Nicht weitersagen: Dieses Sternerestaurant befindet sich hinter einer Geheimtür
Von außen wirkt alles wie eine elegante Galerie für zeitgenössische Kunst. Doch wer genauer hinsieht, entdeckt eine verborgene Tür – und dahinter eines der verstecktesten Sternerestaurants New Yorks.
Wer durch die West 8th Street im New Yorker Stadtteil Greenwich Village spaziert und ein Restaurant sucht, würde an diesem Ort vermutlich vorbeigehen. Hinter den großen Schaufenstern hängen nämlich lediglich zeitgenössische Kunstwerke, die von Besucher:innen betrachtet werden. Erst auf den zweiten Blick offenbart sich das eigentliche Geheimnis: Eines der Kunstwerke verbirgt den Eingang zum Sternerestaurant »Frevo«.
Was wie eine raffinierte Inszenierung wirkt, entstand ursprünglich aus einer pragmatischen Idee. Als die Gründer – Chef Franco Sampogna und Bernardo Silva – kurz vor der Eröffnung ihre ursprünglichen Räumlichkeiten verloren, fanden sie zwar ein neues Zuhause in Greenwich Village, doch die Fläche war deutlich größer als geplant. Also verwandelten sie den vorderen Bereich kurzerhand in eine Kunstgalerie und versteckten das Restaurant dahinter. Aus einer Notlösung wurde das Markenzeichen des Hauses.
Hidden Gem
Wer die versteckte Tür passiert, landet nicht in einem weitläufigen Speisesaal, sondern in einem bewusst intimen Ambiente. Lediglich 16 Plätze an der Chef’s Counter sowie zwei kleine Tische sorgen dafür, dass sich der Abend beinahe wie eine private Einladung anfühlt. Die offene Küche rückt das Geschehen in den Mittelpunkt und lässt die Gäste jeden Handgriff verfolgen.

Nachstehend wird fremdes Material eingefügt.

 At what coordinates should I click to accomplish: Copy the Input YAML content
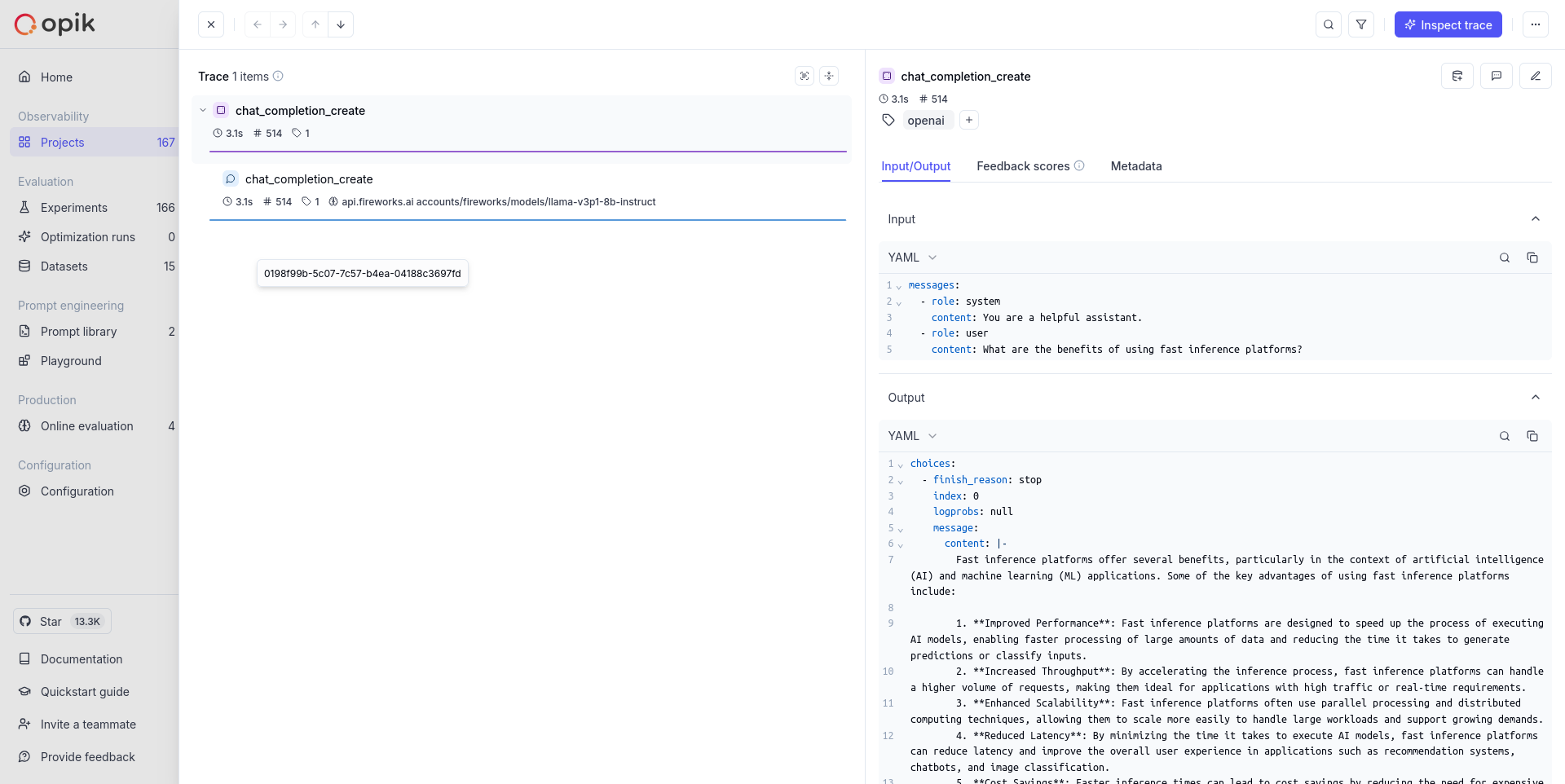(x=1533, y=258)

Stillstand gibt es hier nicht. Etwa alle vier Monate verändert sich das Restaurant komplett: Zeitgleich wechseln die Kunstausstellungen im Eingangsbereich, das Degustationsmenü und die Weinbegleitung. Selbst Stammgäste erleben deshalb bei jedem Besuch eine neue Inszenierung. Kulinarisch verbindet Franco Sampogna klassische französische Kochtechnik mit südamerikanischen und asiatischen Einflüssen.
Verantwortlich für die Weinbegleitung ist Sommelier Quentin Vauléon, der bereits mehrfach bei renommierten französischen Sommelier-Wettbewerben ausgezeichnet wurde. Seine Auswahl setzt überwiegend auf europäische Weine, rund 95 Prozent stammen aus biologischem oder biodynamischem Anbau. Bekannte Klassiker stehen dabei ebenso auf der Karte wie kleine Entdeckungen abseits der großen Namen.
Nicht wo, sondern wann
Spontane Besuche sind im »Frevo« eher die Ausnahme. Das Restaurant öffnet seine Reservierungen jeweils am ersten Tag eines Monats für den Folgemonat – und die begehrten Plätze sind häufig schnell vergeben. Mit einem Preis von 255 US-Dollar für das Degustationsmenü zählt ein Abend im versteckten Sternerestaurant zwar nicht zu den günstigen Restaurantbesuchen New Yorks, die Inszenierung und der geheimnisvolle Charakter sprechen aber für sich.